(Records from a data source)
______
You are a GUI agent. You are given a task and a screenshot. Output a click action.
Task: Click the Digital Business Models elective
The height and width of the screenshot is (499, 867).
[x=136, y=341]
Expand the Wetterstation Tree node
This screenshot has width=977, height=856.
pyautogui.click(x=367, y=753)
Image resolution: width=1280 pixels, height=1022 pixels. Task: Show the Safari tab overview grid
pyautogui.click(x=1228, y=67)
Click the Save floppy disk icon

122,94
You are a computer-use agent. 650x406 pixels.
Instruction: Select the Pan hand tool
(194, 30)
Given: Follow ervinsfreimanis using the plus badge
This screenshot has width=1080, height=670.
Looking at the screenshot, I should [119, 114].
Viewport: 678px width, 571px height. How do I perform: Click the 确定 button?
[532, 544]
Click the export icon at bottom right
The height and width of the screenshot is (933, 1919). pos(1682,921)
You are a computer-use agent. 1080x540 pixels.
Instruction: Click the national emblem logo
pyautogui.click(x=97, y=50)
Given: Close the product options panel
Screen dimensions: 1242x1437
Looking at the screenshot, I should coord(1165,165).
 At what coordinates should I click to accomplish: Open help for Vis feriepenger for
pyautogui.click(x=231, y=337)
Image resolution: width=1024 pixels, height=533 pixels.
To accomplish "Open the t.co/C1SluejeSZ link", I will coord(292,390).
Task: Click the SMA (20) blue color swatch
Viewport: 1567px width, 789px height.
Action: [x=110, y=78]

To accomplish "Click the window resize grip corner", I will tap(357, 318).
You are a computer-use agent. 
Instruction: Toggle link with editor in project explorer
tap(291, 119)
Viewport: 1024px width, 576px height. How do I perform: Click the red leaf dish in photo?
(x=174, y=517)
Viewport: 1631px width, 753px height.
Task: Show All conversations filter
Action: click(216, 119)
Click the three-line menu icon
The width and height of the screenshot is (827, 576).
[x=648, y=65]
______
Reproduce the entries exactly. Every word has to stay the same.

You are a GUI agent. You are given a task and a screenshot. Output a click action.
Task: Click the Digital Business Models elective
The height and width of the screenshot is (499, 867).
[x=136, y=341]
Expand the Wetterstation Tree node
This screenshot has width=977, height=856.
pyautogui.click(x=367, y=753)
Image resolution: width=1280 pixels, height=1022 pixels. Task: Show the Safari tab overview grid
pyautogui.click(x=1228, y=67)
Click the Save floppy disk icon

122,94
You are a computer-use agent. 650x406 pixels.
Instruction: Select the Pan hand tool
(194, 30)
Given: Follow ervinsfreimanis using the plus badge
This screenshot has width=1080, height=670.
Looking at the screenshot, I should [119, 114].
Viewport: 678px width, 571px height. How do I perform: Click the 确定 button?
[532, 544]
Click the export icon at bottom right
The height and width of the screenshot is (933, 1919). pos(1682,921)
You are a computer-use agent. 1080x540 pixels.
Instruction: Click the national emblem logo
pyautogui.click(x=97, y=50)
Given: Close the product options panel
Screen dimensions: 1242x1437
Looking at the screenshot, I should coord(1165,165).
 At what coordinates should I click to accomplish: Open help for Vis feriepenger for
pyautogui.click(x=231, y=337)
Image resolution: width=1024 pixels, height=533 pixels.
To accomplish "Open the t.co/C1SluejeSZ link", I will coord(292,390).
Task: Click the SMA (20) blue color swatch
Viewport: 1567px width, 789px height.
Action: [x=110, y=78]

To accomplish "Click the window resize grip corner", I will tap(357, 318).
You are a computer-use agent. 
Instruction: Toggle link with editor in project explorer
tap(291, 119)
Viewport: 1024px width, 576px height. How do I perform: Click the red leaf dish in photo?
(x=174, y=517)
Viewport: 1631px width, 753px height.
Task: Show All conversations filter
Action: click(216, 119)
Click the three-line menu icon
The width and height of the screenshot is (827, 576).
[x=648, y=65]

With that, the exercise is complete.